The setting of Rifts forms a unique backdrop for story-telling and role-playing. The foundations for the Rifts world were originally developed in the Palladium game Beyond the Supernatural (first released in 1987), which uses Lovecraftian storytelling techniques for a role-playing experience based on horror fiction.

There are a few premises on which the Rifts world borrowed from Beyond the Supernatural:

  1. The existence of "potential psychic energy" (PPE), sometimes called magic energy. PPE can be found in certain places, objects, and animals, but one of its greatest sources is human beings. While this has a variety of applications, upon a human's death, the energy is released into the surrounding environment.
  2. The existence of ley lines, lines of magic energy criss-crossing the earth, forming supernatural geographic areas such as the Bermuda Triangle. In the Rifts game, points where ley lines intersect are places of powerful magic, such as the Pyramids of Giza and Stonehenge. If a ley line nexus grows very strong, the very fabric of space and time can be torn. This creates a Rift, a hole in spacetime leading to a new dimension.

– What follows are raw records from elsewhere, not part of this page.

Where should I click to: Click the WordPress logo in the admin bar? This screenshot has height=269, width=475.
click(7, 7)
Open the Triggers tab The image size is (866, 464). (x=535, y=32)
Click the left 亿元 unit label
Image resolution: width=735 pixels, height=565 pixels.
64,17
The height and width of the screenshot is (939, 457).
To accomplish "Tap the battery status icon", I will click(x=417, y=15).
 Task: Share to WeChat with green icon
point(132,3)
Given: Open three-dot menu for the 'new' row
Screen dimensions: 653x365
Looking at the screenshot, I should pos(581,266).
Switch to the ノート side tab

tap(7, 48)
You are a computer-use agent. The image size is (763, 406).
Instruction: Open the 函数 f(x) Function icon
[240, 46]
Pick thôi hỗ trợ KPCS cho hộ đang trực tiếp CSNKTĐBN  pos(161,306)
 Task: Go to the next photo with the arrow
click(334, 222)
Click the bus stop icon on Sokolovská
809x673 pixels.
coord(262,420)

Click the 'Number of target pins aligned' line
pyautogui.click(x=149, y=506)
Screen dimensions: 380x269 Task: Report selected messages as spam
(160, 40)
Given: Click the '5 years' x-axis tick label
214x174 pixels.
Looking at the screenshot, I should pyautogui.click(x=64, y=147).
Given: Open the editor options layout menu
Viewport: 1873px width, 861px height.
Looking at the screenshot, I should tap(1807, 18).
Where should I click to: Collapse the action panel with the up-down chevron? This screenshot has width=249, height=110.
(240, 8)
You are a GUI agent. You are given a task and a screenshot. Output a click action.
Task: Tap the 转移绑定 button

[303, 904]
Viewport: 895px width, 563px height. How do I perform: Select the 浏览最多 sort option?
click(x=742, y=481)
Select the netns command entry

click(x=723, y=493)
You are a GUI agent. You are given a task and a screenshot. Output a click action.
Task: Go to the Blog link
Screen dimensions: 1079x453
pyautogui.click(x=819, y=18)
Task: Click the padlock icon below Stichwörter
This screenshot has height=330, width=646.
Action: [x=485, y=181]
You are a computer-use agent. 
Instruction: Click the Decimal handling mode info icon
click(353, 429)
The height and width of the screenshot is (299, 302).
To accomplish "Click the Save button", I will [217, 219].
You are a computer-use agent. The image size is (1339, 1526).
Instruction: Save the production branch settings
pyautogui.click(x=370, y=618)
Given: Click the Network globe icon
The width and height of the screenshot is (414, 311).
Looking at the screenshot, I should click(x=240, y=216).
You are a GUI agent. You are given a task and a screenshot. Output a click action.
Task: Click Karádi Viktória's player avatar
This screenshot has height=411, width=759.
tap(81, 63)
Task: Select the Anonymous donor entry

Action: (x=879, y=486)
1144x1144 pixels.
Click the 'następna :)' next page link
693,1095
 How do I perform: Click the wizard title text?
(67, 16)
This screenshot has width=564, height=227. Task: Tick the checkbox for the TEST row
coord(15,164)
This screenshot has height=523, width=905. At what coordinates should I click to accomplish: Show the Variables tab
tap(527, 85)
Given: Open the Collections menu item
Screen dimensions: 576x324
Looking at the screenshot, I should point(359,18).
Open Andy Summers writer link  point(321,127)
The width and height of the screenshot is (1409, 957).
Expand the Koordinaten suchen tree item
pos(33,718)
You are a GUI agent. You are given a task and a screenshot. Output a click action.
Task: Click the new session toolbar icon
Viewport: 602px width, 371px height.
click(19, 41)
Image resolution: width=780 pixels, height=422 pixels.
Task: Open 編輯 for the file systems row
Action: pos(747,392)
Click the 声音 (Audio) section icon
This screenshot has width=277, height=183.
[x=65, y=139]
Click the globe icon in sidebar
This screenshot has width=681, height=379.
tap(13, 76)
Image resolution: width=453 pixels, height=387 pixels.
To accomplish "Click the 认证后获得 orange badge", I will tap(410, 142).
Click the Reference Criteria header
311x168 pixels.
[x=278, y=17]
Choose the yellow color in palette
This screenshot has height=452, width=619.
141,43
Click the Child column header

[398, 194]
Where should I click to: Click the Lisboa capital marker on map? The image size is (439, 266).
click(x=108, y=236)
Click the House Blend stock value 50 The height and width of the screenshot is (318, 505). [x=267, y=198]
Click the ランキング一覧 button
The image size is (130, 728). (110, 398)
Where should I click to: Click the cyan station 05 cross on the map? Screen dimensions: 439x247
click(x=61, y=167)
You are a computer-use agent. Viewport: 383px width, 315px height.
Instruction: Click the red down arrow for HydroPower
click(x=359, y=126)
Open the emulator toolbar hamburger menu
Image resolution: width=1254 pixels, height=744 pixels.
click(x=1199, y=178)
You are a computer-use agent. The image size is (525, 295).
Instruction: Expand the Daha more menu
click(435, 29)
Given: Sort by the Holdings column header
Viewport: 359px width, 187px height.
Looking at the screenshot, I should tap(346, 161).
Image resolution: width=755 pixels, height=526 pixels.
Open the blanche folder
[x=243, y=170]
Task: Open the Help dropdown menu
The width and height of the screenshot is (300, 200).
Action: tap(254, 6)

The Rifts world is Earth, but hundreds of years into the future.

Back story

The back story of Rifts begins with a nuclear war in South America during the year 2098. Billions die, the major cities of Argentina and Chile destroy one another, and the PPE they release energizes the ley lines and causes many Rifts to open. Many creatures, both mythical beasts and alien beings, come through them to wreak havoc. The combined release of PPE also triggers catastrophic natural disasters. Even the lost continent of Atlantis (described as being located near the Bermuda Triangle) reappears from its dimensional void, reshaping coastlines all over the Atlantic and flooding coastal cities. As these disasters claim more and more victims, more PPE is released into the ley lines and makes the disasters worse. By the time everything slows down somewhat, the old world is gone.

Rifts gameplay takes place roughly 300 years after this event, described as 100 P.A. (The "P.A." or "Post-Apocalypse" calendar was established at the formation of the Coalition States). By this time most of the disasters have quieted down, but the earth is still bathed in PPE. The planet's mystical energy has attracted untold numbers of alien beings from other dimensions, who continue to arrive through the Rifts. These creatures range from humanoid Dimensional Beings (called D-Bees) to monstrous creatures with hides a hundred times stronger than tank armor to even living mountains of putrid flesh, lidless eyes and wriggling tentacles with supernatural powers to boot called Alien Intelligences.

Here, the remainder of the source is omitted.